İçten ve dıştan boru hattı inceleme teknikleri: Kapalı devre televizyon kamera (CCTV) ileri sistem kamera (SSET), Radyografi, Termografi, Akustik emiyon, Magnetik teknik, Ultra ses, Titreşim, Kızılötesi, Mikrodalga, Lazer tarama sistemleri.

Sonuç

"Gözden ırak, gönülden ırak" atasözümüz her ülkede yansımasını bulmaktadır. Örneğin İngilizler yakın manadaki "Out of sight, out of mind - Gözden ırak, düşünceden ırak" sözcüğünü çok kullanırlar. Bu sözler adeta yeraltındaki borular, yatırımlar ve servisler için söylenmiş gibidir. Yeraltı sistemlerinde aktif olarak çalışmayan insanların çok azı ayaklarının altında yatan karmaşık boru ve kablo ağını ve önemini anlar. Gömülü servisler ister yerel otorite, ister hükümet olsun karar vericiler tarafından da zaman zaman az önemli görülür ve ihmal edilir.
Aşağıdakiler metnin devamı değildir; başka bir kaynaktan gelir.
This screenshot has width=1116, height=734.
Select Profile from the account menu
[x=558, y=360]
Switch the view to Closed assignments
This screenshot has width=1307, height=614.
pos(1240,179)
Bu gün itibariyle, AB normları yeni yükümlülükler getirmektedir. Boru malzeme, döşeme, sahiplenme ve koruma alanlarında kurallar gelmiştir. Yönteme dönük kurallar da gelecektir. Şaşırtıcı olan ve Berlin'de uygulanan bir yaptırım: Toprakta atık boru bırakılmamalıdır (Çevre boyutu). Böyle bir durumda, su idaresi kullanılmayan her metre boru için 5 avro ceza ödeyecektir. Ülkemiz belediye ve su idarelerinin bu gerçekleri göz önünde tutmaları gerekmektedir.
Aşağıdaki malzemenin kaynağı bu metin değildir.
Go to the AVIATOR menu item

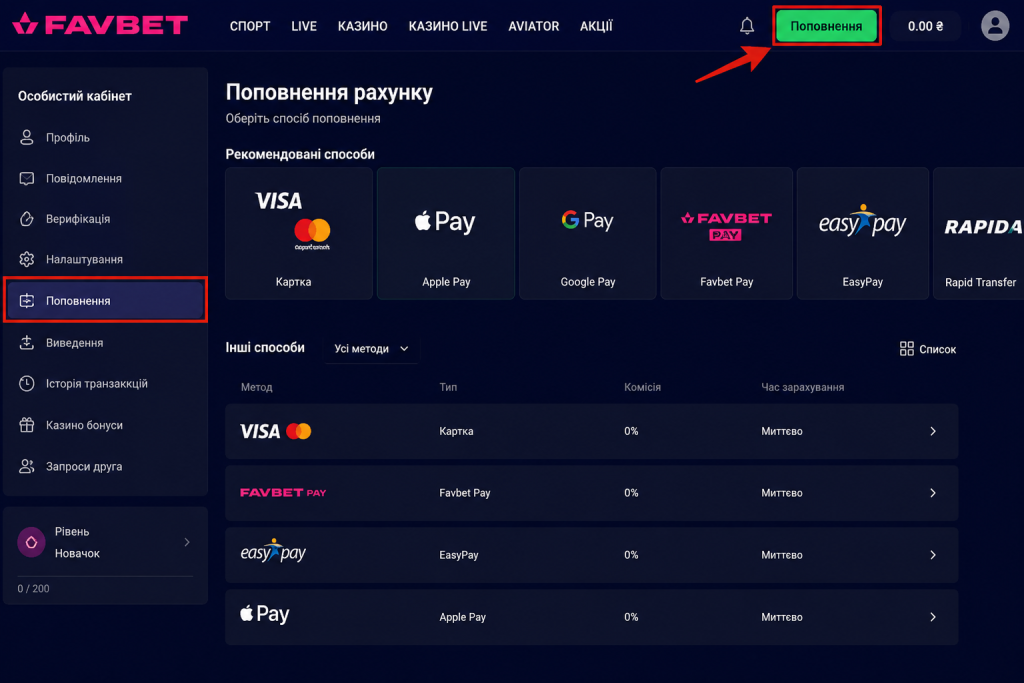pos(534,26)
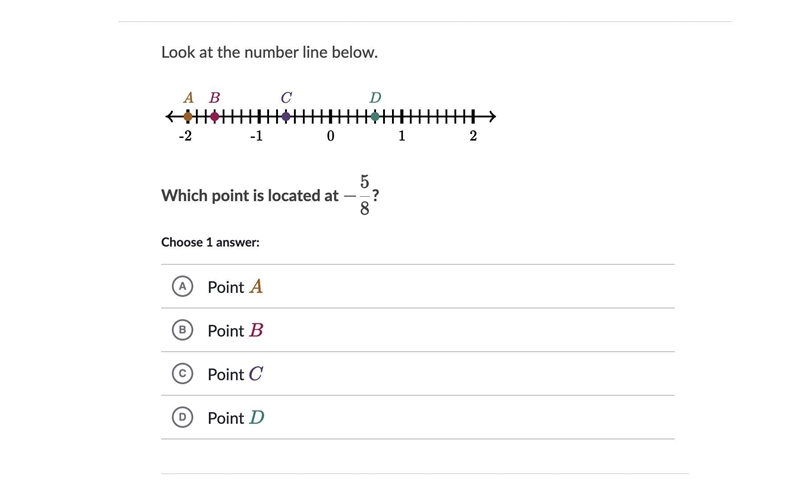
Task: Click the letter C label above line
Action: pos(286,97)
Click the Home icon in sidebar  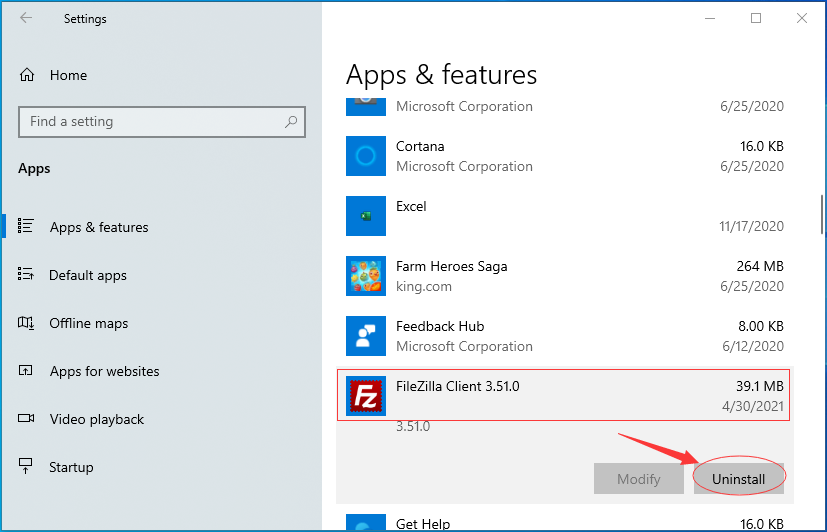27,75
Yeni hat, eskiyen veya rehabilitasyon gerektiren boru hatları (Özelde kanalizasyon hatları) iki ayrı teknikle (Kazılı ve/veya kazısız) döşenmektedir. Küresel eğilimler, yer altı borulu sistemlerin kazısız olarak döşenmesi ve yenilenmesi (rehabilitasyon) yönündedir. Sanat eserlerinin korunması, sağlık, güvenlik, ekonomi, hijyen v.b. yönüyle KT teknikleri önemli enstrümandır. Bu alanda, farkındalık ve bilinç oluşturulmalıdır.

2010 yılında kurulan AKATED'in (Altyapı ve Kazısız Teknolojiler Derneği) 2014 Kazısız'a İstanbul'u en kuvvetli resmi aday yapması her türlü övgüyü hak etmektedir. İstanbul bu etkinliği, 2010 Avrupa Kültür Başkenti olması, dünyada en çok ziyaret edilen 7. büyük kent olması ve 3 tarihe beşiklik etmesi ile çoktan hak etmiştir. Bekleyelim ve görelim. Kazısız ve gürültüsüz İstanbul diliyorum.